→ **TESTO FORNITO**
►

Il nome sa un po’ di fiction: Cyberknife. Ma non è un super eroe della Marvel o il cattivo di turno in un film di Robocop. E’ un robot chirurgo per la radioterapia di ultima generazione, capace di colpire con grande precisione anche i tumori del cervello. In tempi rapidi, senza effetti collaterali e risparmiando le cellule sane. Di macchine così ce ne sono una trentina in tutto il mondo. E solo una in Europa: quella presentata giovedì 13 marzo dall’Ulss di Vicenza che ne ha acquistata una per il reparto di Neurochirurgia dell’ospedale San Bortolo.

E’ costata 5 milioni di euro, la nuova apparecchiatura. Una parte però la finanzia la stessa ditta che la distribuisce in Italia, che in qualche modo la usa come “test” dimostrativo. Certo Cyberknife (in italiano si potrebbe tradurre “cybercoltello” o “coltello cibernetico”) è un’apparecchiatura sofisticata. Per farla funzionare servono ingegneri, fisici e clinici. A grandi linee è formata da un braccio robotico collegato ad un acceleratore lineare e ad un sistema di guida computerizzato. Ed è proprio la capacità del computer che fa del robot-radioterapista un super cecchino delle cellule tumorali.

◄

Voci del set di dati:
►

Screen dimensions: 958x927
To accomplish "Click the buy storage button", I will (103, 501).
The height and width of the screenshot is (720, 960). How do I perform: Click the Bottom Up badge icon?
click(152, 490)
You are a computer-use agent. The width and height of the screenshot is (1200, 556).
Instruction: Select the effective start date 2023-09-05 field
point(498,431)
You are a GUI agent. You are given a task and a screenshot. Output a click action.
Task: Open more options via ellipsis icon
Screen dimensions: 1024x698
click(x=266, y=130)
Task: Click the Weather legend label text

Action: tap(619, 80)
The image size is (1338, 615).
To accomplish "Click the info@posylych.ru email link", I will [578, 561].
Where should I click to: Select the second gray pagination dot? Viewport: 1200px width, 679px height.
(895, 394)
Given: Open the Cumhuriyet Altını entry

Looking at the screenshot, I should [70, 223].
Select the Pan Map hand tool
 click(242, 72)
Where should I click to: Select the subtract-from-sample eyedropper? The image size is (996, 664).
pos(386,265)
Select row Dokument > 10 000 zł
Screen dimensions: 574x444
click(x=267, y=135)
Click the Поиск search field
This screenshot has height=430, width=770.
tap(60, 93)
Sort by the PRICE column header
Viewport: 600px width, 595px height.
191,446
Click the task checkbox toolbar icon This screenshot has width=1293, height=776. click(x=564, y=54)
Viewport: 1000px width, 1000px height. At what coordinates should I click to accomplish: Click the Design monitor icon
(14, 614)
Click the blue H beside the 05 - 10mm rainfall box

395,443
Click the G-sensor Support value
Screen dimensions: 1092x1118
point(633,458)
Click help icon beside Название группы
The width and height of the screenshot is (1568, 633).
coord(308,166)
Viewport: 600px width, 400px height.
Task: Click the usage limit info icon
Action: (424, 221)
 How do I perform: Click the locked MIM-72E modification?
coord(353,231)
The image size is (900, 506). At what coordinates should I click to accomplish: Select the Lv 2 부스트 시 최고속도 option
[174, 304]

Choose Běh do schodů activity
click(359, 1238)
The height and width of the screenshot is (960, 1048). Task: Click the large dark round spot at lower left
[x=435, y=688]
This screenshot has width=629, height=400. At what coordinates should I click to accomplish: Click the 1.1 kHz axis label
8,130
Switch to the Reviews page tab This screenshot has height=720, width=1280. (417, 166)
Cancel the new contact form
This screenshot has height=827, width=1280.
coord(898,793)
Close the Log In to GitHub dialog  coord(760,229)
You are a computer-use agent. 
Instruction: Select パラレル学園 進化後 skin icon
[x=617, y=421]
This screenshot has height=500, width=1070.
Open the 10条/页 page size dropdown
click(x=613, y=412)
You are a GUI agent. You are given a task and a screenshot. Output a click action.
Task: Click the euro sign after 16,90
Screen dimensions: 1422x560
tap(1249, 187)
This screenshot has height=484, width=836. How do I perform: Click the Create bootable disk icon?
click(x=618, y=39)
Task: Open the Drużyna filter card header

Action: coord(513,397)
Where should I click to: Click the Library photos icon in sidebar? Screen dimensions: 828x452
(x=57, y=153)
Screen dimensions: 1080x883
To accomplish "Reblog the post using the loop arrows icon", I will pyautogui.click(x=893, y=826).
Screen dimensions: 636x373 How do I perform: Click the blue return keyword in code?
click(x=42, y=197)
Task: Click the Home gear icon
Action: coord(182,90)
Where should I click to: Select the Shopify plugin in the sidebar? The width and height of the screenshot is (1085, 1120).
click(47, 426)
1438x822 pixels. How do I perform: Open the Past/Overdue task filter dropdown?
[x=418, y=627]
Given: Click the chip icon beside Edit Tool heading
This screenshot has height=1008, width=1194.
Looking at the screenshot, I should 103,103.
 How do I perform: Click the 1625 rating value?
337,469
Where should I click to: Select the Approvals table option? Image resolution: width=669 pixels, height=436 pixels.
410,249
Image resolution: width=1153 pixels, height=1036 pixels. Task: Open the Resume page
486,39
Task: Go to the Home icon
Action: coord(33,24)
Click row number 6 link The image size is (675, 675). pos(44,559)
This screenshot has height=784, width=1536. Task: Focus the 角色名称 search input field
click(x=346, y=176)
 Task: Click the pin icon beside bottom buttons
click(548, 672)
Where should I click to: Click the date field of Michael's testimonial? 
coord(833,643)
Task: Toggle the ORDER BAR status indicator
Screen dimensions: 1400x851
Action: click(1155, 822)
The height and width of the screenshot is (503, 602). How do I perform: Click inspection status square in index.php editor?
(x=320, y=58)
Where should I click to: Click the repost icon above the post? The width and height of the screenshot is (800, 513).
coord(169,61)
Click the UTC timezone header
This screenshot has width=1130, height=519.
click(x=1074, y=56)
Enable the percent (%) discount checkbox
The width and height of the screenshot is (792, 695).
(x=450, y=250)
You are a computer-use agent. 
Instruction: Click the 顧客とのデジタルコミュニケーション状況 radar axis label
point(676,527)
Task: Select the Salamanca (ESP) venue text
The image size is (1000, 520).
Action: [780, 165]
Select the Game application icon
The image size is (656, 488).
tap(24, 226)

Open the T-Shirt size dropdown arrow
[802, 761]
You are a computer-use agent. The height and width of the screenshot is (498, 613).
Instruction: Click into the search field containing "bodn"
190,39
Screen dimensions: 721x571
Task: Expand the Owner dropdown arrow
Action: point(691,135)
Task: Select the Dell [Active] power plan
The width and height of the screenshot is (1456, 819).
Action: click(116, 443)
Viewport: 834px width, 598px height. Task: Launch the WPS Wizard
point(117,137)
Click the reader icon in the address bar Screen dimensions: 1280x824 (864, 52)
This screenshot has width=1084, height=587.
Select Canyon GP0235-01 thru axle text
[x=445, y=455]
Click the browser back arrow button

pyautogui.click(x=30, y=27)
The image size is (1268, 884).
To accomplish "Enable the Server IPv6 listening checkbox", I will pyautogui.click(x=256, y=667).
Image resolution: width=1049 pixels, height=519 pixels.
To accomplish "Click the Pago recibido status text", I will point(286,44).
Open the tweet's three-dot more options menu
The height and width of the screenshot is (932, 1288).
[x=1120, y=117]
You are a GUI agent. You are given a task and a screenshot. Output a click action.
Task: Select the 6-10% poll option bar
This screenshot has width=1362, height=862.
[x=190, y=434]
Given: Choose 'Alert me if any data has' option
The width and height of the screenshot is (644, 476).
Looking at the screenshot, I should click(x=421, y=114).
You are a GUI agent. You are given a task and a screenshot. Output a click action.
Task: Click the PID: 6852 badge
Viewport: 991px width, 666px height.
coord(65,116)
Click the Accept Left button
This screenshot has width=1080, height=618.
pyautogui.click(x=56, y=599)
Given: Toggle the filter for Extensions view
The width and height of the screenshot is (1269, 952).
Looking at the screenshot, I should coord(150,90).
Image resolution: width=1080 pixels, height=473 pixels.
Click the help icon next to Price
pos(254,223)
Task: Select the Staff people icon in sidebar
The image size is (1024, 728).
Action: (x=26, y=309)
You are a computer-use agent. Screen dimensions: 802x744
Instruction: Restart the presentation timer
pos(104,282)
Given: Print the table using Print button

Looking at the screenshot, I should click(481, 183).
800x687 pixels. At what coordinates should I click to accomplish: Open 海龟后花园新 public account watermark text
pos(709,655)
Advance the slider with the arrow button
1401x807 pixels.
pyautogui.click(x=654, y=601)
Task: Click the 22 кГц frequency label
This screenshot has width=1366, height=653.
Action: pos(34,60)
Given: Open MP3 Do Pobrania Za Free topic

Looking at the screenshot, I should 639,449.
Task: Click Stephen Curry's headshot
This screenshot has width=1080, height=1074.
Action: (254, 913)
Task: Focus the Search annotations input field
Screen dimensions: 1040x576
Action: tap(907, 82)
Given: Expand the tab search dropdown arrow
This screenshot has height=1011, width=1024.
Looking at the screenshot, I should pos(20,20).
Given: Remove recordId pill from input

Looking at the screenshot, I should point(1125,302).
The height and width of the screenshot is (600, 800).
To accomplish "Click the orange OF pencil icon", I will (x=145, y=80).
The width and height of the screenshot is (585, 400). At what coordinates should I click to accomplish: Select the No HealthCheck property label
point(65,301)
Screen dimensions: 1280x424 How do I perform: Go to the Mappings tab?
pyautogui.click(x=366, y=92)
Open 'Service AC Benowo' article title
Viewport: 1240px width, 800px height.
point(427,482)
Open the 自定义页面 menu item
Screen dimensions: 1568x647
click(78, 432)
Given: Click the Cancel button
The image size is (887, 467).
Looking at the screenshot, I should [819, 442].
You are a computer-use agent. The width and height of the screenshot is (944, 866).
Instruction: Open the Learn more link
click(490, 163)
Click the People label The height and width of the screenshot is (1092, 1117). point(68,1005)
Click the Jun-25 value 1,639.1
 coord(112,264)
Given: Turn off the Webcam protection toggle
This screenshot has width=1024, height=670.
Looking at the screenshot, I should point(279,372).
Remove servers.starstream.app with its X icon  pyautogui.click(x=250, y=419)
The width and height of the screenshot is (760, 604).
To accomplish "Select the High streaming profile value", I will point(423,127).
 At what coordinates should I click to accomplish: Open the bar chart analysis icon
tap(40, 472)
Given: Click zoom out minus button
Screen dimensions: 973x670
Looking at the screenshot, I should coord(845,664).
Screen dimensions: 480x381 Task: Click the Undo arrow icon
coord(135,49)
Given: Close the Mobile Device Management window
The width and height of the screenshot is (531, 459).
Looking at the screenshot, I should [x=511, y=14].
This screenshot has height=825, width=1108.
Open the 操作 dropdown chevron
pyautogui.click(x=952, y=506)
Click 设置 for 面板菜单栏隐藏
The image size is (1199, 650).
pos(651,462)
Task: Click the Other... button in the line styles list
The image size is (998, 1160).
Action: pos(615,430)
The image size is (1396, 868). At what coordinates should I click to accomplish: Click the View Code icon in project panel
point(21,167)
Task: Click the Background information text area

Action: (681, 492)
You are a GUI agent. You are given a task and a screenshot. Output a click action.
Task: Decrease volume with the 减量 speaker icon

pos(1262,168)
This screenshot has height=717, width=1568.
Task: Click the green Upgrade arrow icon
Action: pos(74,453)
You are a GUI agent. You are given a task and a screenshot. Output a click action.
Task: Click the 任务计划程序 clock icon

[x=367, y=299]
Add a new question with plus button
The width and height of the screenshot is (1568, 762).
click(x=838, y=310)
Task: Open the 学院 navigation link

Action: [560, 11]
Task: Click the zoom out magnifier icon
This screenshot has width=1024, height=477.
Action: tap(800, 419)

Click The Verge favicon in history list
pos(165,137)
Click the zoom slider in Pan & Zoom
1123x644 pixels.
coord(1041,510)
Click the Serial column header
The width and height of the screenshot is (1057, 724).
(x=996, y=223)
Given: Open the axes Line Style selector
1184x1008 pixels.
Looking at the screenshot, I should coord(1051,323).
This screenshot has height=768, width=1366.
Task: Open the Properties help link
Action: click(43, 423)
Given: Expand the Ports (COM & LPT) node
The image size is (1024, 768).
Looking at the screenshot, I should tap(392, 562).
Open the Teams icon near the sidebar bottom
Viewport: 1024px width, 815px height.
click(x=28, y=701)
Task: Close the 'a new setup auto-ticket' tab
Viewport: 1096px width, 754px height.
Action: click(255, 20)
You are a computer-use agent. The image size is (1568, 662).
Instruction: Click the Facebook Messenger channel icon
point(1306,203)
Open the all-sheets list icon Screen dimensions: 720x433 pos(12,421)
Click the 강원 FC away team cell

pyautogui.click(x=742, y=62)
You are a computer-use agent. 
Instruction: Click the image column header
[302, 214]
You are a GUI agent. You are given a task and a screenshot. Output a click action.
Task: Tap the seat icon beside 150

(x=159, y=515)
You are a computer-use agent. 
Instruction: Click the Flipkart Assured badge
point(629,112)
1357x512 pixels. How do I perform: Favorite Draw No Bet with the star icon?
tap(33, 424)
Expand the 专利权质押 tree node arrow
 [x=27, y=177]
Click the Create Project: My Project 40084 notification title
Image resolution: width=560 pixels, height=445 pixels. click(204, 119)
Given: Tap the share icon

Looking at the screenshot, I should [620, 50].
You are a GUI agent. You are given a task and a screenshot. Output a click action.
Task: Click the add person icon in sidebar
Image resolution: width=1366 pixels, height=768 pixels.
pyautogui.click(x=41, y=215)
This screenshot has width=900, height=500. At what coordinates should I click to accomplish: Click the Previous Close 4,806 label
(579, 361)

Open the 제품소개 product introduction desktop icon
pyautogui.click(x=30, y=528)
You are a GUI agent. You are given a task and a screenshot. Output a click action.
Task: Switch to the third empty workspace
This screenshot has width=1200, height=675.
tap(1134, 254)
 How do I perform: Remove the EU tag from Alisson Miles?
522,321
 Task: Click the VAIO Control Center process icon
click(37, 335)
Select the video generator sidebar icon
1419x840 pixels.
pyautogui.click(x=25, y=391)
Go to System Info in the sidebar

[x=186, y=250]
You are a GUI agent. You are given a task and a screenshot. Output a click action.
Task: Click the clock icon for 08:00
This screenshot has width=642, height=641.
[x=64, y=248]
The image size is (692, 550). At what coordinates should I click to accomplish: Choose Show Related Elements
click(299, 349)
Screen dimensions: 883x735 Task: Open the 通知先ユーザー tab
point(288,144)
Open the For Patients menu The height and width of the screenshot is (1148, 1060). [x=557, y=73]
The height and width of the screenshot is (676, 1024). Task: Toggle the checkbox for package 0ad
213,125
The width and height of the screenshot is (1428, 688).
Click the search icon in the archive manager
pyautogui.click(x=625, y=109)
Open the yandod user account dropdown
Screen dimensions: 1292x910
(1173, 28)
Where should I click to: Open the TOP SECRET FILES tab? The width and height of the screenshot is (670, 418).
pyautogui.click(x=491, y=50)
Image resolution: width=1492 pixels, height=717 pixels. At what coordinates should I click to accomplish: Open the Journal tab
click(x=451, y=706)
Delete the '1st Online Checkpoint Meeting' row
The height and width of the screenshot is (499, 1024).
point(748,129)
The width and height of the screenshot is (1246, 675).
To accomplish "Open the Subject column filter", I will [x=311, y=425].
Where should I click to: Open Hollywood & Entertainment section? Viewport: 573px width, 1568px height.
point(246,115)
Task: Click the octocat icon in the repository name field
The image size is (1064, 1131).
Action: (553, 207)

◄

→ **ATTIVITÀ**
(1) Risponda in breve alle domande seguenti sull'articolo sul Cyberknife.
(a) Quanto è costata la nuova apparecchiatura?
(b) Per quale reparto di quale ospedale l'Ulss di Vicenza l'ha acquistata?
(c) Da che cosa è formata, a grandi linee, l'apparecchiatura?
(2) Ripeta senza alcuna modifica il brano dell'articolo sul Cyberknife che si apre con le parole contenenti "Il nome sa un" e si chiude con "dell’ospedale San Bortolo.".
(3) Prosegua l'articolo sul Cyberknife a partire dal punto in cui si interrompe, scrivendone il seguito.
Le voci costituiscono materiale a sé, distinto dall'articolo sul Cyberknife.

→ **RISPOSTE PER NUMERO**
(1)
(a) 5 milioni di euro.
(b) Per il reparto di Neurochirurgia dell'ospedale San Bortolo.
(c) Da un braccio robotico collegato a un acceleratore lineare e a un sistema di guida computerizzato.

(2)
Il nome sa un po’ di fiction: Cyberknife. Ma non è un super eroe della Marvel o il cattivo di turno in un film di Robocop. E’ un robot chirurgo per la radioterapia di ultima generazione, capace di colpire con grande precisione anche i tumori del cervello. In tempi rapidi, senza effetti collaterali e risparmiando le cellule sane. Di macchine così ce ne sono una trentina in tutto il mondo. E solo una in Europa: quella presentata giovedì 13 marzo dall’Ulss di Vicenza che ne ha acquistata una per il reparto di Neurochirurgia dell’ospedale San Bortolo.

(3)
 “Si tratta di una tecnologia complessa che permette di inviare le radiazioni con grande precisione sulla parte malata” ha spiegato il professor Federico Colombo, direttore del reparto di neurochirurgia dell’ospedale vicentino. Il medico in fondo ha un ruolo quasi marginale: decide solo il dosaggio della radioterapia. Al resto pensa il robot. Al paziente prima vengono fatti o classici raggi e la tac. I dati vengono quindi inseriti nel computer che li confronta di continuo con quelli ricavati da due apparecchi per radiografie sempre accesi che “fotografano” il paziente e guidano il braccio robotico durante la seduta di radioterapia. Formando un’immagine in tre dimensioni del cervello e del tumore. Così Cyberknife può dirigere con precisione le radiazioni solo sulla zona interessata. Ed è in grado anche di seguire i piccoli movimenti del corpo. Per essere il più preciso possibile il chirurgo-robot usa anche le immagini delle strutture ossee del paziente come riferimento spaziale.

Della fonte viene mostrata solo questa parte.